(Beginning of Excerpted records)

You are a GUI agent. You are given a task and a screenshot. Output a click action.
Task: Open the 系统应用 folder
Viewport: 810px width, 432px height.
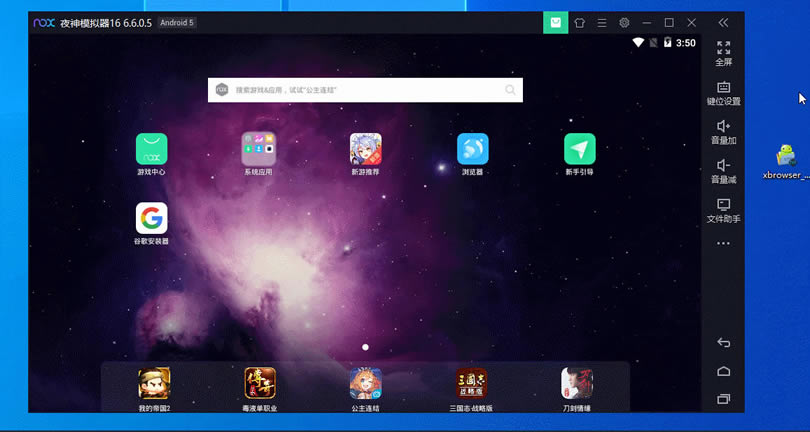click(x=258, y=149)
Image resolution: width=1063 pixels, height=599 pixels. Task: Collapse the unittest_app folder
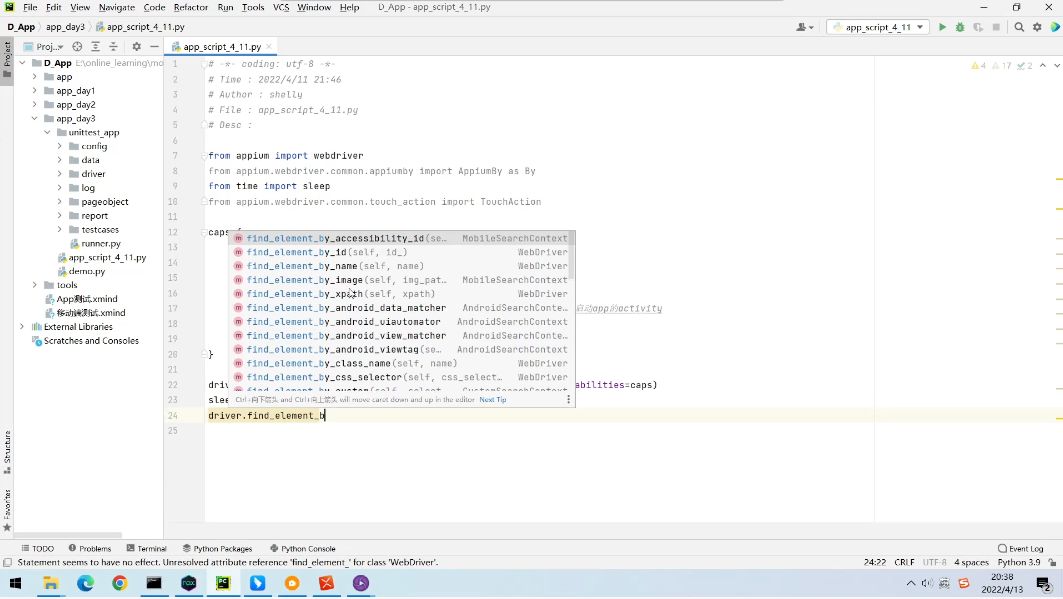[47, 133]
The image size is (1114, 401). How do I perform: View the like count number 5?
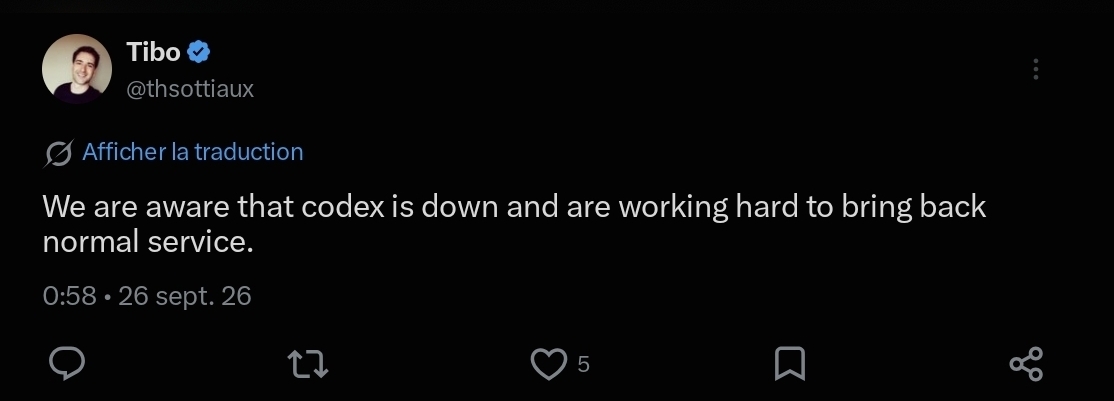click(583, 365)
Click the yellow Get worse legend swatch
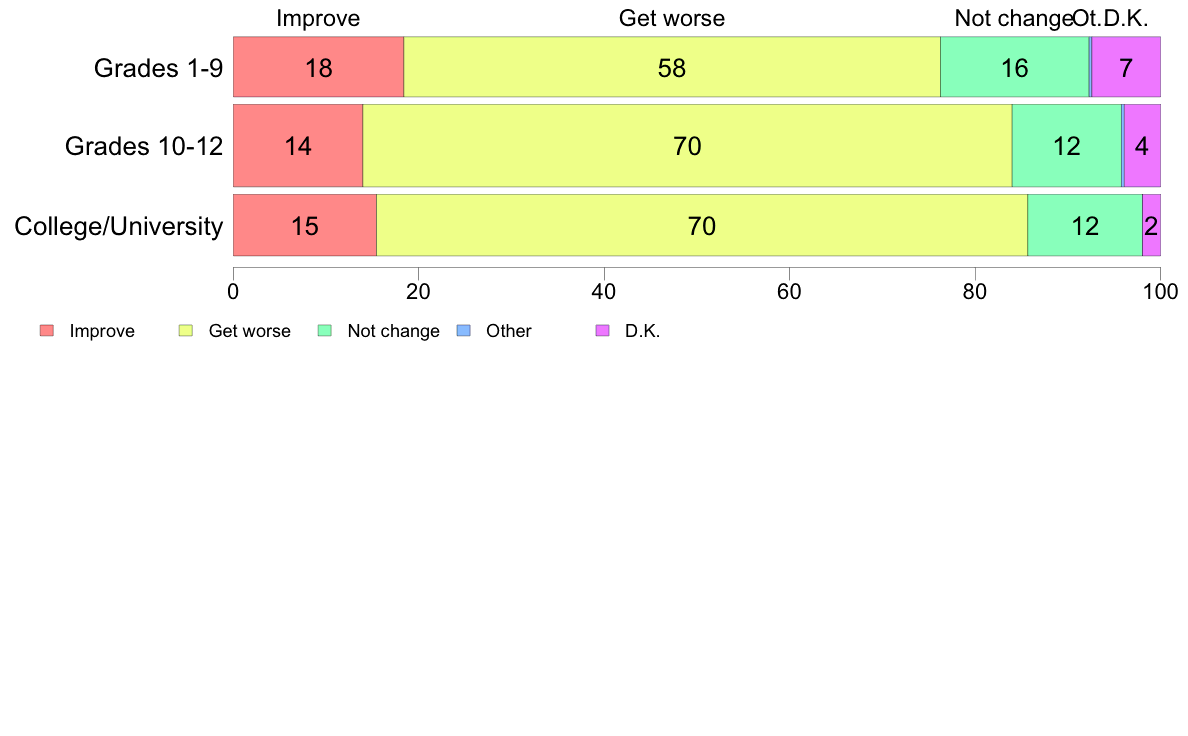 tap(186, 330)
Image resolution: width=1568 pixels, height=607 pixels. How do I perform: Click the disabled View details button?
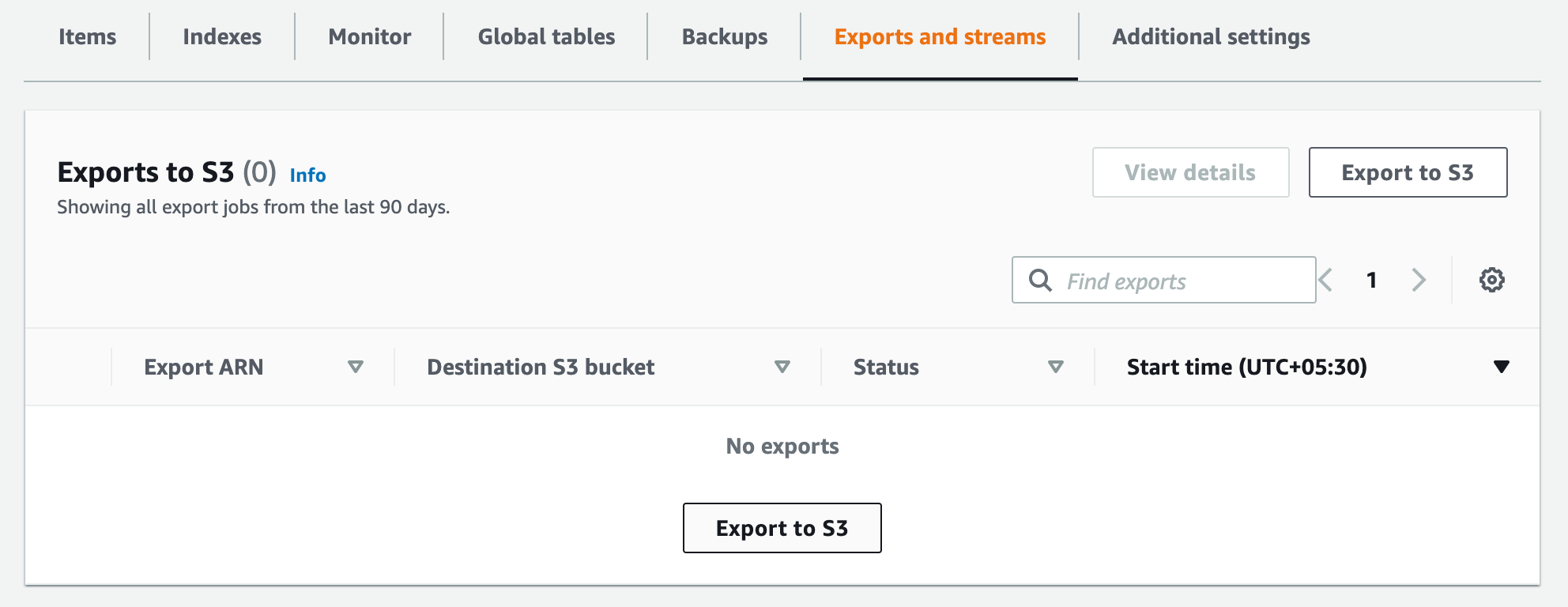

(End of Excerpted records)

» **Your task**: Return only the lines from the one that contains "Task: Open the 系统应用 folder" through the closing line of the data, inclusive, reproduced exactly and with every picture left out.

» **Exercise solution**:
Task: Open the 系统应用 folder
Viewport: 810px width, 432px height.
click(x=258, y=149)
Image resolution: width=1063 pixels, height=599 pixels. Task: Collapse the unittest_app folder
[47, 133]
The image size is (1114, 401). How do I perform: View the like count number 5?
click(583, 365)
Click the yellow Get worse legend swatch
 tap(186, 330)
Image resolution: width=1568 pixels, height=607 pixels. How do I perform: Click the disabled View details button?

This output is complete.